# STATED GOAL
Repeat word for word the passage of the Pentium Pro auction thread starting at "30.55 each, wow" and ending at "them on eBay!".

# TEXT BLOCK
# lol PPro Ebay auction, really???



## Captobvious (Feb 18, 2013)

http://www.ebay.com/itm/9-CPU-PROCE...217?pt=LH_DefaultDomain_0&hash=item4170b8faa1

Best guess is this is only worth about $140 currently.... over $200 on ebay. Is anyone else confused? /facepalm


----------



## macfixer01 (Feb 18, 2013)

That's a typical gold scrap auction on Ebay unfortunately. Mostly amateurs bidding on what they think it could be worth without knowing. If you go by the generally accepted estimate of 0.4 to 0.5 Grams of gold per Pentium Pro, then the gold value could be somewhere between $183 and $229. Even in the best case though there's still the labor and chemical costs to consider. At least they're not paying shipping on top of that!


----------



## Captobvious (Feb 18, 2013)

macfixer01 said:


> That's a typical gold scrap auction on Ebay unfortunately. Mostly amateurs bidding on what they think it could be worth without knowing. If you go by the generally accepted estimate of 0.4 to 0.5 Grams of gold per Pentium Pro, then the gold value could be somewhere between $183 and $229. Even in the best case though there's still the labor and chemical costs to consider. At least they're not paying shipping on top of that!



Yeah I would rather err on the side of caution with PPro and just go with the generally accepted 0.3 gram estimate across the board, but that's me


----------



## necromancer (Feb 18, 2013)

30.55 each, wow & double wow


----------



## masonwebb (Apr 17, 2013)

I really hope to come by some cpu's from scrapping lol. I think i'll just sell them on eBay!


----------

# LISTING
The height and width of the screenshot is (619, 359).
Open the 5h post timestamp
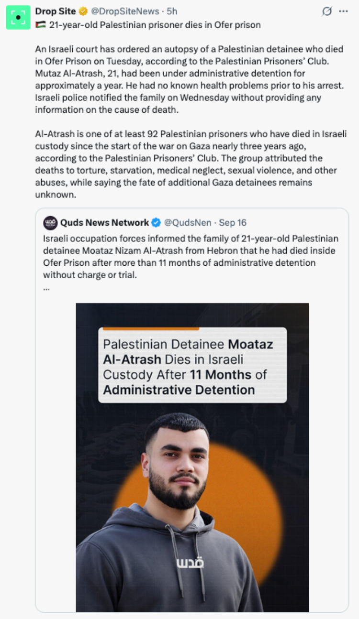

* * *

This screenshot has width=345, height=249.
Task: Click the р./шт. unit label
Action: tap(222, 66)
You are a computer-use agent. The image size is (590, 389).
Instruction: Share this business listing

* * *

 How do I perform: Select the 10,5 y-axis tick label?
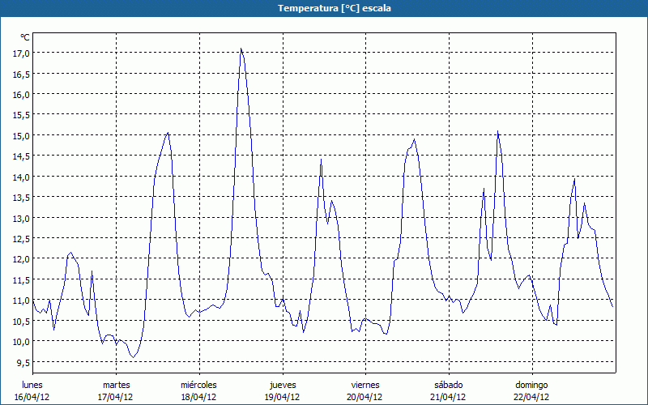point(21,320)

# RESULT OF THIS EXERCISE
30.55 each, wow & double wow


----------



## masonwebb (Apr 17, 2013)

I really hope to come by some cpu's from scrapping lol. I think i'll just sell them on eBay!